From the captured images, the velocity of the fluid flow through
the flow channel may be determined.
[0007] A system to characterize the velocity of a fluid flow using
particle image velocimetry through a flow channel is also provided.
The system includes a flow channel through which a fluid flows, the
fluid comprising a plurality of fluid particles and a plurality of
seeding particles. The plurality of seeding particles are
essentially two-dimensional such that each particle's length and
width are greater than its thickness. A light source is provided to
supply optical radiation in the form of a laser sheet to illuminate
a cross section of the fluid flow. An image receiver may be used
for capturing an image(s) of the illuminated cross section(s). The
image receiver sends the image(s) to a processor communicatively
coupled to the image receiver which receiver the image(s). The
processor is effective to analyze the captured image(s) in order to
characterize the velocity of the fluid flow.

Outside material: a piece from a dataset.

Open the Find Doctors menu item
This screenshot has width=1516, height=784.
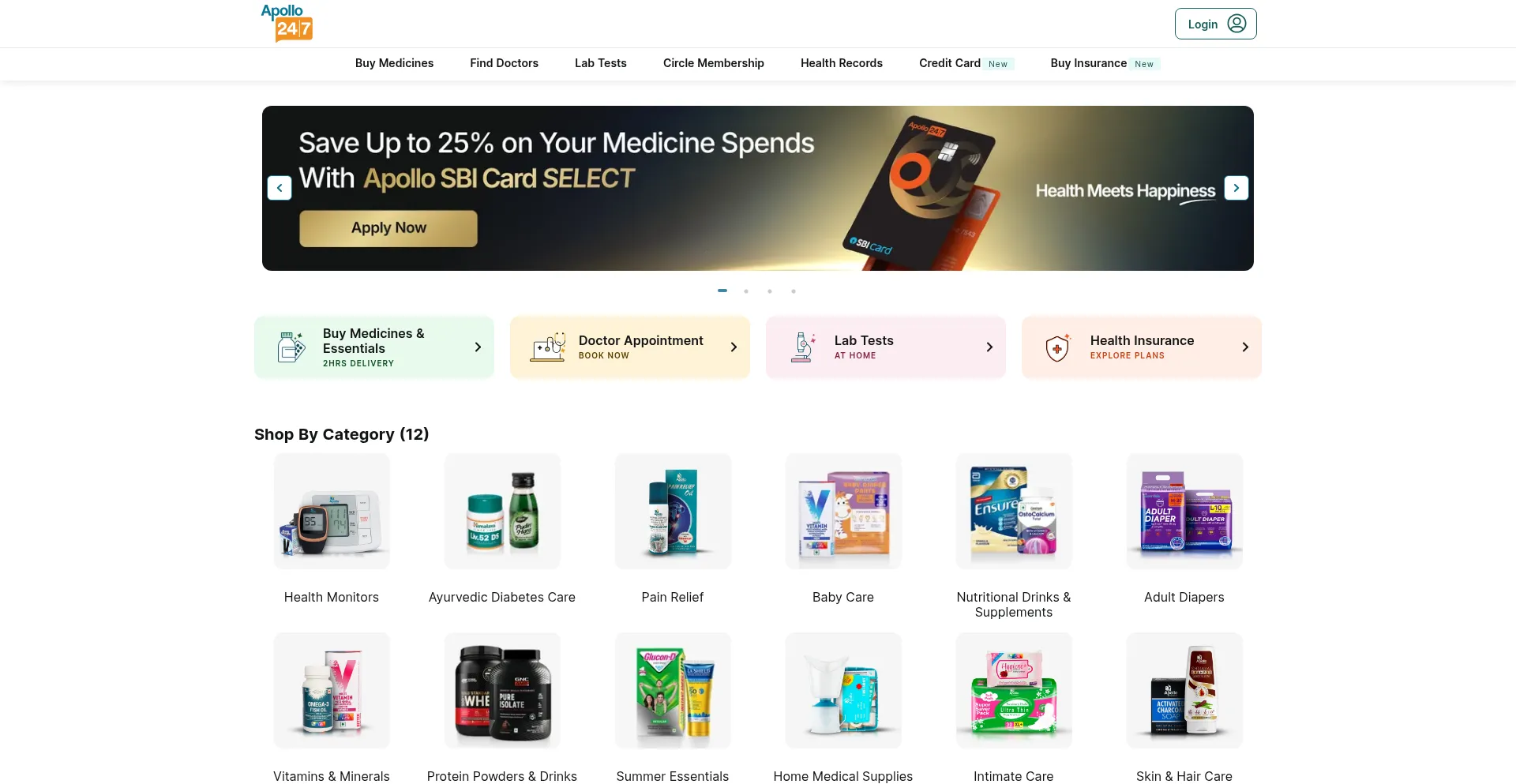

BRIEF DESCRIPTION OF THE DRAWING
[0008] FIG. 1 illustrates a schematic view of a system for
characterizing the velocity of a fluid flow using particle image
velocimetry through a flow channel.
DETAILED DESCRIPTION
[0009] To facilitate an understanding of embodiments, principles,
and features of the present disclosure, they are explained
hereinafter with reference to implementation in illustrative
embodiments. Embodiments of the present disclosure, however, are
not limited to use in the described systems or methods.
[0010] The components and materials described hereinafter as making
up the various embodiments are intended to be illustrative and not
restrictive. Many suitable components and materials that would
perform the same or a similar function as the materials described
herein are intended to be embraced within the scope of embodiments
of the present disclosure.
[0011] The application proposes utilizing seeding particles, each
with an essentially two dimensional structure, in the fluid flow.
More particularly, the seeding particles may comprise graphite or
graphene flakes.
[0012] Graphite (or graphene, a single one atom thick layer of
graphite) flakes have a stronger interaction (higher drag
coefficient) than spherical particles which are typically used in
PIV. The drag coefficient of an object describes its resistance in
a fluid. For example, the factor k is the shape-determined part of
calculating the drag coefficient of different shapes. A sphere, has
a k factor of approximately 0.5, giving a sphere a relatively high
drag coefficient. Graphene flakes have a k factor of approximately
0.02 so that graphene (and the thicker, layered version graphite)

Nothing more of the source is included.